* _PROBLEM TO WORK ON_:
Answer these questions from the text on tumor profiling below:
1. About what share of gastrointestinal stromal tumors carry KIT/PDGFRA mutations?
2. Which PDGFRA mutation is named as the exception among alterations that activate the tyrosine kinases?
3. Besides RNA-based NGS panels, what can detect FGFR2 fusions?

━━━━━ READING TEXT ━━━━━

Gastrointestinal stromal tumors (GISTs) are the most common mesenchymal tumors of the gastrointestinal tract and should be profiled for KIT and PDGFRA due to their predictive value for tyrosine kinase inhibitors therapies [89-91]. In fact, almost all KIT/PDGFRA alterations, but the PDGFRA p.D842V mutation, are activating the tyrosine kinases. KIT/PDGFRA mutations are present in around 85% of GISTs, the other 10-15% cases are usually characterized by mutations in SDH, NF1 or BRAF [92,93]. KIT/PDGFRA alterations are usually tested by direct sequencing and NGS technologies.

Recently, the therapeutic portfolio of biliary tract cancers has significantly improved with the introduction of targeted therapies associated with the molecular profile of the tumor [94]. In particular, therapies targeting actionable genomic aberrations such as BRAF [95] or IDH1 [96] mutations and FGFR2 gene fusions [97,98] have been successfully entered clinical development with significant responses and durable clinical benefit in selected patients. As a result, the demand for molecular profiling in this tumor setting will rapidly increase in our clinical practice. FGFR2 fusions can be detected by RNA-based NGS panels, but also RT-PCR-based kits have been recently introduced into the market.

━━━━━ INFORMATION ━━━━━

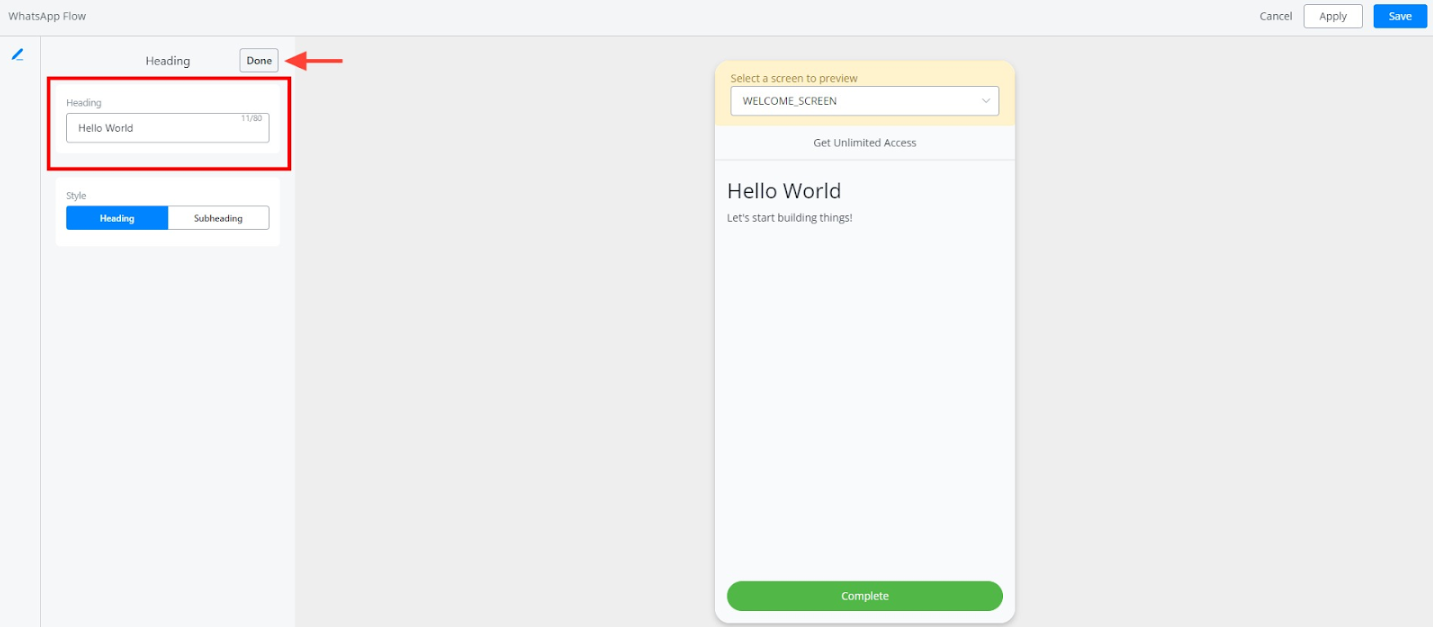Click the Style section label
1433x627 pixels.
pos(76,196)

━━━━━
━━━━━ INFORMATION ━━━━━

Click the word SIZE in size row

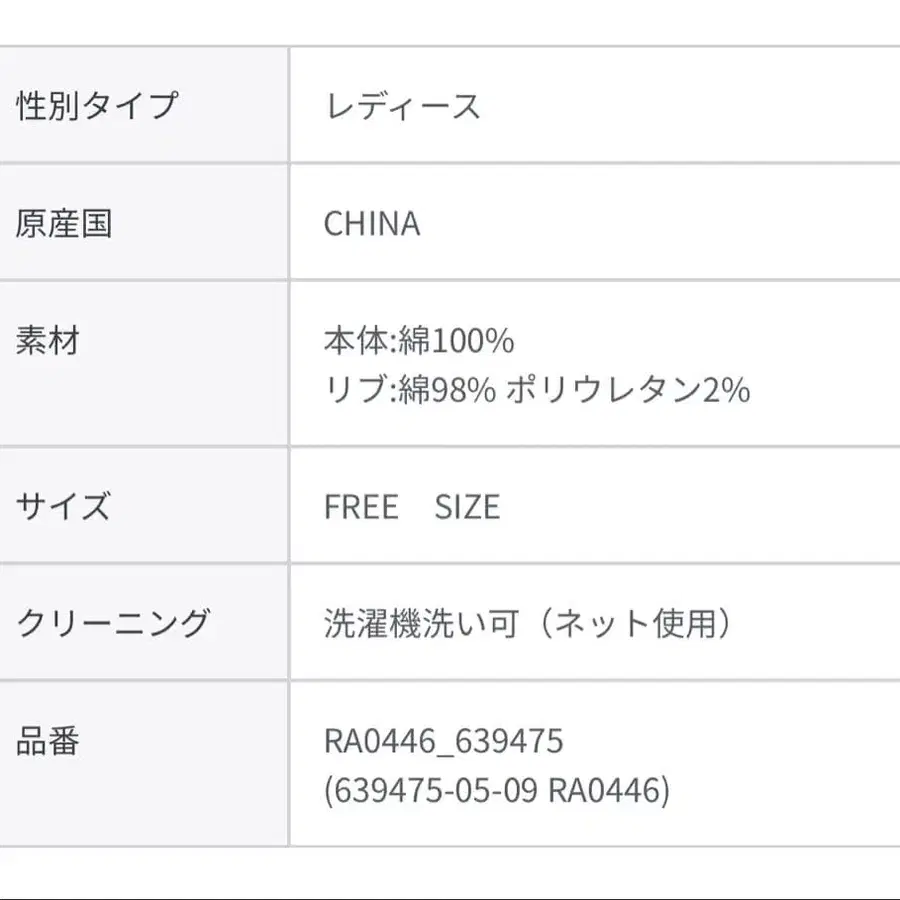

━━━━━
━━━━━ INFORMATION ━━━━━

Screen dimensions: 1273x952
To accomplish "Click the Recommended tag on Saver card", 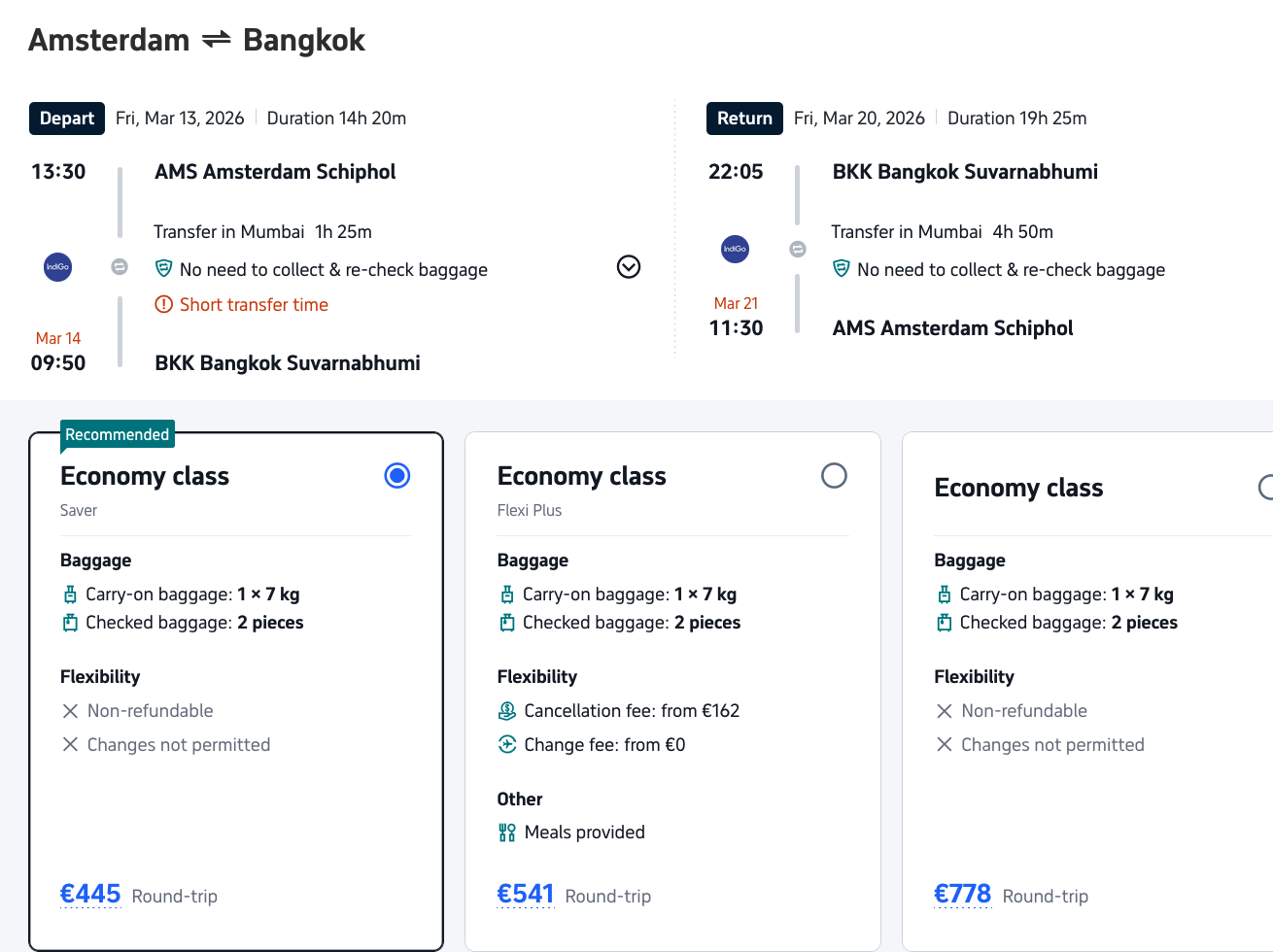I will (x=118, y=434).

━━━━━

* _WRITTEN ANSWER_:
1. Around 85%.
2. The PDGFRA p.D842V mutation.
3. RT-PCR-based kits.